-- EXERCISE REQUIREMENTS --
(a) Name every section number marked with the § sign in the tax-lien passage.
(b) In the records, rewrite the lines from the one with "You are a GUI" up to and including the one with "click(x=1149, y=726)", replacing "screenshot" with "screen capture" and leaving everything else as it is. Omit the pictures from your answer.

-- SUPPLIED TEXT --
━━━━━━

While it is argued that § 176 of the state Constitution, declaring that the property of the state shall be exempt from taxation, so operates to remove automatically all tax liens existing at the time the property is acquired, we find no substantial support in the authorities for such a construction. Its language is prospective. It does not purport to control the effect of the acquisition of title upon existing liens, and it is only upon the principles heretofore in this opinion stated that existing liens have been held to be extinguished or rendered dormant. We are of the opinion that this section does not have the force contended for as to existing liens. In this connection may be noted also that other provision of the Constitution (§ 22) which declares "Suits may be brought against the state in such manner, in such courts, and in such cases, as the legislative assembly may, by law, direct" and § 8175 of the Compiled Laws of 1913, which authorizes suits against the state "respecting the title to property, or arising upon contract. . . ." We do not hold that suits may be instituted upon the tax certificates held by the county. We hold only that the prior taxes should not be abated or canceled.

It is suggested that the legislature when amending and re-enacting the statute under consideration in 1925 (see chapter 100, Session Laws of 1925) refused to so amend § 9 as to strike therefrom the clause providing for the abatement and cancellation of unpaid taxes (House Bill 185 — indefinitely postponed) and further refused to pass a bill providing for the payment of existing tax liens (Senate Bill 149, 1925 session), it evidenced a purpose to have all tax liens wiped out. Such legislative action is at most equivocal as an expression of legislative intent. On the one hand, it is wholly consistent with our construction of the 1923 act, in that the subsequent legislature might well have considered the previous legislation an adequate direction to cancel the unpaid taxes for which the property had not been sold and which were not included in the certificates; and, on the other hand, it might further have been unwilling either to embarrass the Bank of North Dakota by requiring taxes to be paid, or the certificates to be taken up, or to, at that time, increase the general tax burden by appropriation for that purpose. In any event it is but an equivocal expression or lack of expression by a subsequent legislature.

It may be remarked in this connection too that had there been any doubt, prior to 1925, as to the authority of the Bank of North Dakota to pay delinquent taxes upon lands upon which it had negotiated loans, that doubt was removed by the amendment to § 9. See chapter 100, Laws of 1925. By the amendment the bank was authorized to include in the foreclosure "all legal costs and disbursements incurred, including all taxes paid by said bank." This is not a direction to pay but a clear recognition of the right of the bank to pay and to recover the amount paid in the foreclosure proceedings. If, in the event of sheriff's deed in foreclosure issuing, all outstanding tax liens are arbitrarily canceled, it is somewhat singular that the bank would be authorized to pay taxes which could never jeopardize the security for its loan. The 1925 amendment, as we view it, is rather an indication that the direction to cancel unpaid taxes was limited to those accruing after the foreclosure of the mortgage.

━━━━━━

-- DATASET ENTRIES --
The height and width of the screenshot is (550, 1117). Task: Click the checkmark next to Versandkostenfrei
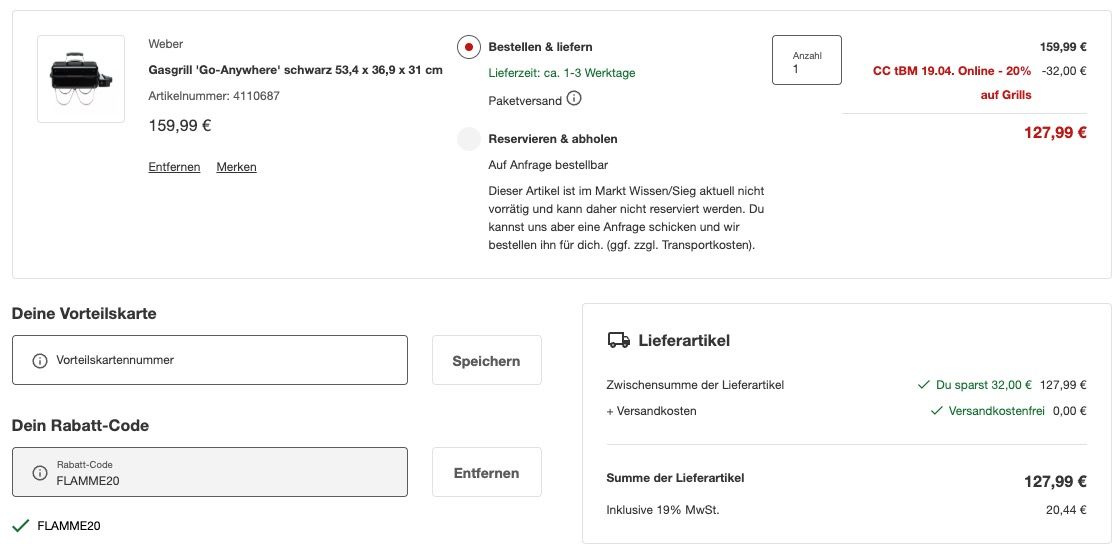pyautogui.click(x=936, y=411)
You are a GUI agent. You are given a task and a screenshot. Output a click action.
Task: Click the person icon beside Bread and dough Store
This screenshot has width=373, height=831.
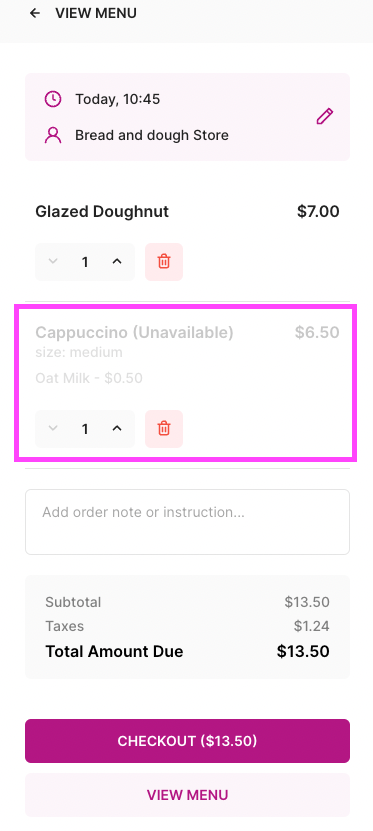point(52,135)
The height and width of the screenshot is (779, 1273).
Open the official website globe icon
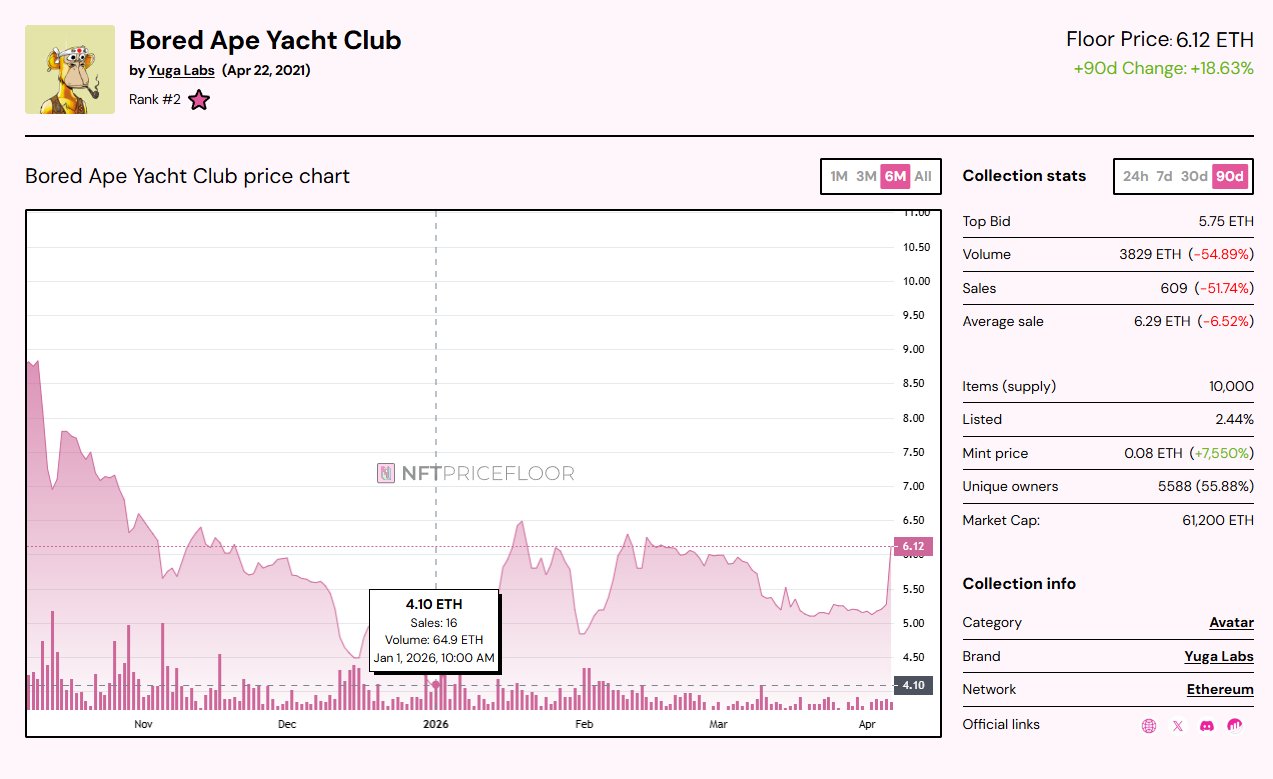click(x=1149, y=726)

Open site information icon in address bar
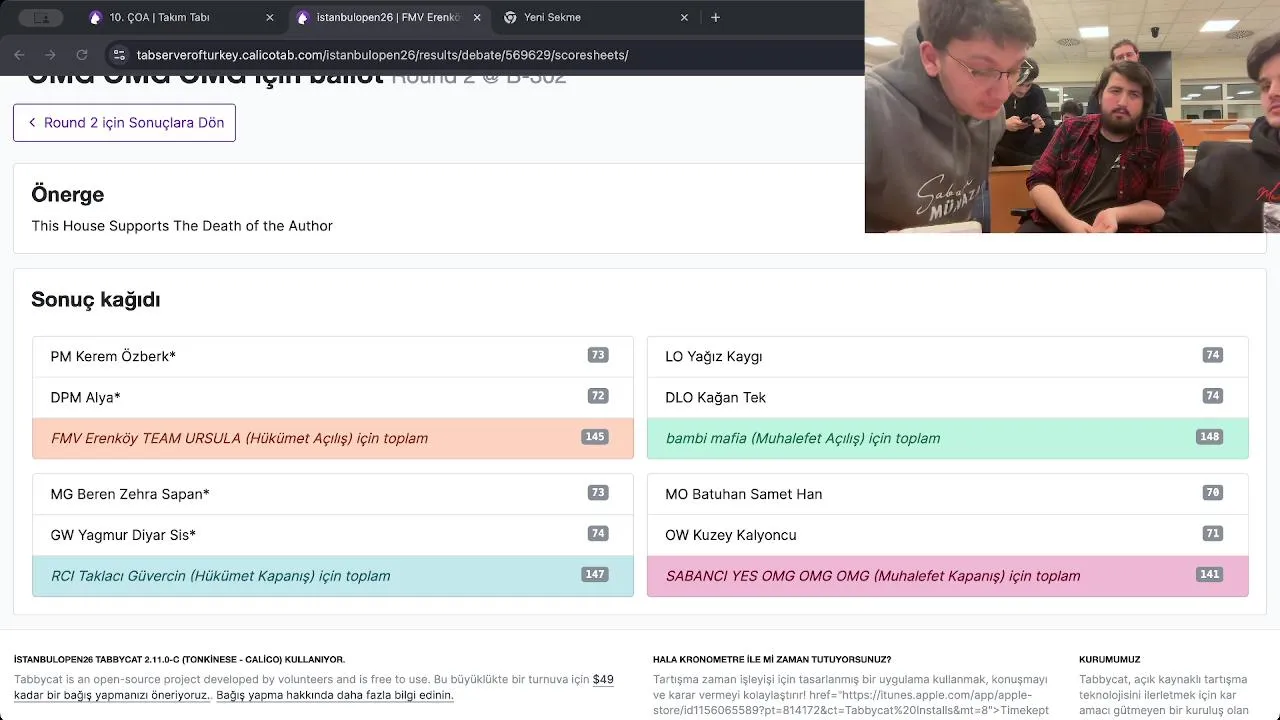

━━━━━━

-- RESPONSES TO THE TASKS --
(a)
§ 176
§ 22
§ 8175
§ 9

(b)
You are a GUI agent. You are given a task and a screen capture. Output a click action.
Task: Click the person icon beside Bread and dough Store
This screen capture has width=373, height=831.
point(52,135)
The height and width of the screen capture is (779, 1273).
Open the official website globe icon
click(x=1149, y=726)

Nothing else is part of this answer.